社会福祉連携推進法人の業務

業務の内容と留意事項

社会福祉連携推進法人の行う業務と留意事項

この記事の目次

社会福祉連携推進法人の行う業務の内容

社会福祉連携推進業務

NO.業務説明
地域福祉支援業務地域福祉の推進に係る取組を社員が共同して行うための支援
災害時支援業務災害が発生した場合における社員が提供する福祉サービスの利用者の安全を社員が共同して確保するための支援
経営支援業務社員が経営する社会福祉事業の経営方法に関する知識の共有を図るための支援
貸付業務資金の貸付けを通じた社会福祉事業に係る業務を行うのに必要な資金を調達するための支援
人材確保等業務社員が経営する社会福祉事業の従事者の確保のための支援及びその資質の向上を図るための研修
物資等供給業務社員が経営する社会福祉事業に必要な設備又は物資の供給

一般社団法人及び一般財団法人に関する法律(平成 18 年法律第 48 号。以下「一般法人法」という。)に基づき設立される一般社団法人は、次の①から⑥までに掲げる業務(以下「社会福祉連携推進業務」という。)の全部又はいずれかを行おうとする場合に、法第 125 条に規定する所轄庁(以下「認定所轄庁」という。)から連携推進法人に係る認定(以下「社会福祉連携推進認定」という。)を受けることができるものであること。

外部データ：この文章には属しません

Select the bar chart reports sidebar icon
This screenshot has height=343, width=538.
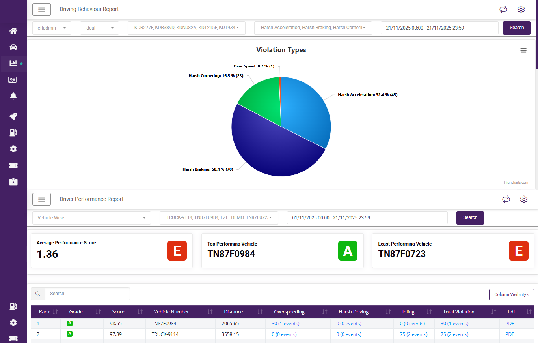point(13,63)
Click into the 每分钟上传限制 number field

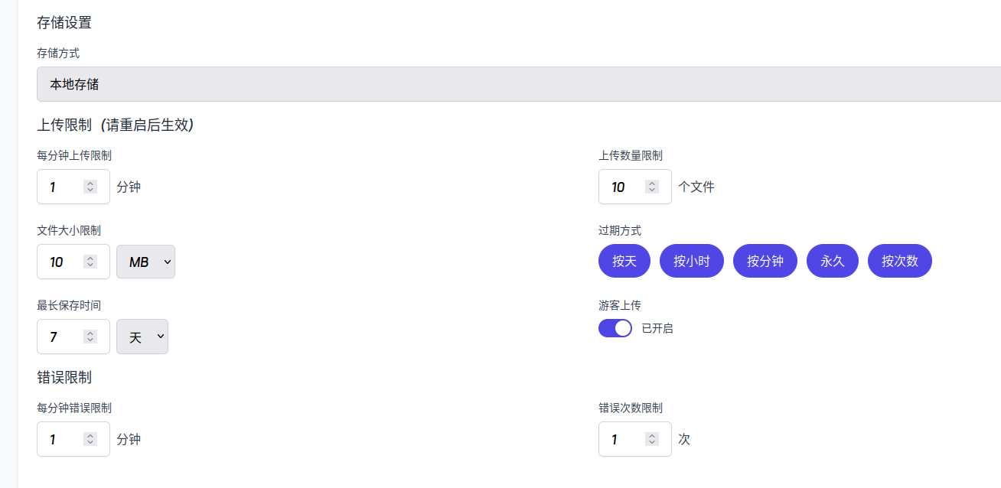tap(73, 187)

出典:厚生労働省通知「社会福祉連携推進法人の認定等について」より

社会福祉連携推進業務以外の業務

社会福祉連携推進法人は、一定の範囲内で、社会福祉連携推進業務に関連する業務を行うことができます。

区分内容
社会福祉連携推進業務に関連する業務
不可社会福祉事業

(社会福祉連携推進法人の業務運営)
第百三十二条 社会福祉連携推進法人は、社員の社会福祉に係る業務の連携の推進及びその運営の透明性の確保を図り、地域における良質かつ適切な福祉サービスの提供及び社会福祉法人の経営基盤の強化に資する役割を積極的に果たすよう努めなければならない。
2 社会福祉連携推進法人は、社会福祉連携推進業務を行うに当たり、当該一般社団法人の社員、理事、監事、職員その他の政令で定める関係者に対し特別の利益を与えてはならない。
3 社会福祉連携推進法人は、社会福祉連携推進業務以外の業務を行う場合には、社会福祉連携推進業務以外の業務を行うことによつて社会福祉連携推進業務の実施に支障を及ぼさないようにしなければならない。
4 社会福祉連携推進法人は、社会福祉事業を行うことができない。

出典:社会福祉法より

社会福祉連携推進業務の実施上の留意点

地域福祉支援業務の実施上の留意点

業務の内容

地域福祉支援業務の内容が次の①から③までのいずれにも該当しているものであること。

NO.業務の内容
地域福祉の推進に係る取組であること
取組を社員が共同して行うものであること
取組を連携推進法人が支援するものであること

地域福祉の推進に係る取組とは

法令に基づく事業に関連する取組に限らず、地域住民の福祉ニーズに対応するインフォーマルな取組が広く該当する。

当該取組を連携推進法人が支援するとは

当該取組の実施に当たって、福祉サービスの提供は社員が行うことを前提としつつ、社員間の情報共有や連絡調整、ノウハウの共有等といった連携強化のための支援を行うことをいう。

支援とは

  • 社員を対象とする必要がある
  • 原則として、連携推進法人自体が主体となって、地域住民等に対し、社会福祉事業その他社会福祉を目的とする福祉サービスを提供するような取組は該当しない

例外的に、

地域の福祉ニーズを踏まえつつ、連携推進法人が社員である社会福祉法人等を支援する一環で、社会福祉を目的とする福祉サービス(社会福祉事業を除く。)であって、先駆的なものや地域における供給量が著しく不足するもの等を行う場合については、次のア及びイの要件をいずれも満たせば、地域福祉支援業務に該当するものとして差し支えないこと。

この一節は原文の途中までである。